The major implication of this study is that the current emphasis on time-pressured law school exams increases the relative importance of the LSAT as an admission criterion. Further, because the performance gap between white and minority students tends to be larger on the LSAT than UGPA (the other important numerical admissions criteria), heavy reliance on time-pressured law school exams is likely to have the indirect effect of making it more difficult for minority students to be admitted through the regular admissions process. The findings of this study also suggest that when speed is used as a variable on law school exams, the type of testing method, independent of knowledge and preparation, can change the ordering (i.e., relative grades) of individual test-takers. The current emphasis on time-pressured law school exams, therefore, may skew measures of merit in ways that have little theoretical connection to the actual practice of law. Finally, this study found some preliminary evidence that the performance gap between white and minority students may be smaller on less time-pressured testing methods, including blind-graded, take-home exams. Definitive evidence on this issue will require a larger sample size.

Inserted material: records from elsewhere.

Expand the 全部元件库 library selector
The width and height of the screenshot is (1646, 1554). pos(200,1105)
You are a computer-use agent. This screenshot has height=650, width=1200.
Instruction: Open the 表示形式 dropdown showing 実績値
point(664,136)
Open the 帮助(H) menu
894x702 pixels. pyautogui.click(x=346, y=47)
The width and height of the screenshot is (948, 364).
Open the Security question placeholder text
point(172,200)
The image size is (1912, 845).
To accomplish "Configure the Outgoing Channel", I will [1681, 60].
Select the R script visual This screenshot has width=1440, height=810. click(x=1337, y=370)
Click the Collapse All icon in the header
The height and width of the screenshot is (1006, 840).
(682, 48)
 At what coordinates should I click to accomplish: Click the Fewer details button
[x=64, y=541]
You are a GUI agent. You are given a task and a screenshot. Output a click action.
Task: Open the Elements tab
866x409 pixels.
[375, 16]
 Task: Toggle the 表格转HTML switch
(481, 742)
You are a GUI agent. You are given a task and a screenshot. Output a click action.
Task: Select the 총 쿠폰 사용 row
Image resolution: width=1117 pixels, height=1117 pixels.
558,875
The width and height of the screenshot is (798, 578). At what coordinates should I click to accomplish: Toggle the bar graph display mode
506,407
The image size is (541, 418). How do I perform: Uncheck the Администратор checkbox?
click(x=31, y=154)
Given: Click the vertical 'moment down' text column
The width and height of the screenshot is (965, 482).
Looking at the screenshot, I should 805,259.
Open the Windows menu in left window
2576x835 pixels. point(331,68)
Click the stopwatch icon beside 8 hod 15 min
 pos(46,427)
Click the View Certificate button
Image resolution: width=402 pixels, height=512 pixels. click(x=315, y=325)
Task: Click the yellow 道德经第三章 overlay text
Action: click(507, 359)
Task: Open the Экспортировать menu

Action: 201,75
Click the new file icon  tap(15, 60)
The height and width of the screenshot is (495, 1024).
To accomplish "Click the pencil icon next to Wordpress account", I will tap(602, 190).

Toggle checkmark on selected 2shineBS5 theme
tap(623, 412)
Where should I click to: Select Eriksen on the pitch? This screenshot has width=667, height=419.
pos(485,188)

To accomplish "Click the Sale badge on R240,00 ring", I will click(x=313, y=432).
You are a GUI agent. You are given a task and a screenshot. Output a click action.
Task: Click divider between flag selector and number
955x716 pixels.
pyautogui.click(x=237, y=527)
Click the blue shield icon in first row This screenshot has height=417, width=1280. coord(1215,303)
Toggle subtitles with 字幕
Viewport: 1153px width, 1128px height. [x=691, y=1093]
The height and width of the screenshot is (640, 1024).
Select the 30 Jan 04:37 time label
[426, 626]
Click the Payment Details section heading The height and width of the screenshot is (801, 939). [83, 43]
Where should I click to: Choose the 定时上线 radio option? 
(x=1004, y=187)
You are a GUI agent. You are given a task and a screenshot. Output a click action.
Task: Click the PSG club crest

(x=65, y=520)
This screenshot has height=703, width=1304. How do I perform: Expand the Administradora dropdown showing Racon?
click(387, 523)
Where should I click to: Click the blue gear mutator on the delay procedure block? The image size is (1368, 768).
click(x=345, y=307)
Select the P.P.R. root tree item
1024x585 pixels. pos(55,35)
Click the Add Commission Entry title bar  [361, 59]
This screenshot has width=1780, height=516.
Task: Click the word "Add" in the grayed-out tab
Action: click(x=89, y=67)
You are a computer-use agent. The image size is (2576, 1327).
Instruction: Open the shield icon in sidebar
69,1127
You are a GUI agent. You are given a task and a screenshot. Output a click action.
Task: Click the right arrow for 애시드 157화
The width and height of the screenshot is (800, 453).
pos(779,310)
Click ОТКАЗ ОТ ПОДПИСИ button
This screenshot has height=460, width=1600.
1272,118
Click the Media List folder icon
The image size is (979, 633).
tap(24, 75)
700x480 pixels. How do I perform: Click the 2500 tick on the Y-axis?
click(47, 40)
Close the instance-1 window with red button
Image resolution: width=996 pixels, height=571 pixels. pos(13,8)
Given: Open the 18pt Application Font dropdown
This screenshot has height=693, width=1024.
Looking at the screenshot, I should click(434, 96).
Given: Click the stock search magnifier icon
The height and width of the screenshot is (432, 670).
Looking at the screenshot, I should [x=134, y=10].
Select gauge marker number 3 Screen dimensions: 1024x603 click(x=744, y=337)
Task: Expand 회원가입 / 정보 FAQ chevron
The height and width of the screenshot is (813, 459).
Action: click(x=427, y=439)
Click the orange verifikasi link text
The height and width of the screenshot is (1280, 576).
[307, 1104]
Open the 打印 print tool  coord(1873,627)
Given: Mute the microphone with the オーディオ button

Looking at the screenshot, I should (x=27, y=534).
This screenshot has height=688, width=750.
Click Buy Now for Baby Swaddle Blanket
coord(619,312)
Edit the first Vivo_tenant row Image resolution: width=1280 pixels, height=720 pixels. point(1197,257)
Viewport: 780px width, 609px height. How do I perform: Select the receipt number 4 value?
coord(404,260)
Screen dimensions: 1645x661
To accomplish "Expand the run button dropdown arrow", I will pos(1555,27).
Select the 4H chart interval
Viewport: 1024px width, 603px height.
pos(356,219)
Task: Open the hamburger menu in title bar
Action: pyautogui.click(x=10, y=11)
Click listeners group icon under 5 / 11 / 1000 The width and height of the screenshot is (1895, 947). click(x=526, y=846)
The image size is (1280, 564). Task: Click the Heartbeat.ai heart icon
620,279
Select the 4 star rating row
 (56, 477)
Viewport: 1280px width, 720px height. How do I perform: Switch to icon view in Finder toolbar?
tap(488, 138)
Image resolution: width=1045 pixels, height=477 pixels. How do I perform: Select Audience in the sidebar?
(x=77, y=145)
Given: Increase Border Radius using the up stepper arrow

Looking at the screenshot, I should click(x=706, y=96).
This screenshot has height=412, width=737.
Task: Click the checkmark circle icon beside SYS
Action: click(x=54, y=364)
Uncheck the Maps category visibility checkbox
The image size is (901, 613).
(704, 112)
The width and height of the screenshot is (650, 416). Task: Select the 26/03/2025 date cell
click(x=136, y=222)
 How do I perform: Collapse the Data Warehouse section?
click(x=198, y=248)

The Law School Admission Test (LSAT) is a cultural lightning rod. While some prominent scholars attack the test as a poor predictor of law school success that is biased in favor of the privileged,1 others praise it as a valuable tool for social mobility.2 With each admissions season, the LSAT also creates a raft of winners and losers, as acceptance letters3 and scholarship money4 often turn on relatively small differences in test scores. Integrally related to this process is the ranking of law schools by U.S. News & World Report.5 Despite a methodology that attempts to consider a variety of substantive factors, including faculty reputation, library resources, faculty-student ratios, and bar passage, these rankings move in virtual lockstep with a school's median LSAT score.6 Because students, legal employers, and alumni are often swayed by these rankings, competition between law schools has become an LSAT "arms race."7 Although many within the legal academy lament the "overreliance on the LSAT,"8 law faculties have generally been unwilling to bear the consequences of taking a different path, at least by themselves.9 As one law school dean aptly noted, the situation has become a "classic 'prisoners dilemma.'"10
The LSAT also presents a special set of problems for minority students, who have historically posted significantly lower scores than their white counterparts.11 If the Supreme Court's recent decision in Grutter v. Bollinger12 had struck down the use of racial preferences in law school admissions, it is at least plausible that the legal academy would have finally mustered the collective will to confront its own admissions practices. …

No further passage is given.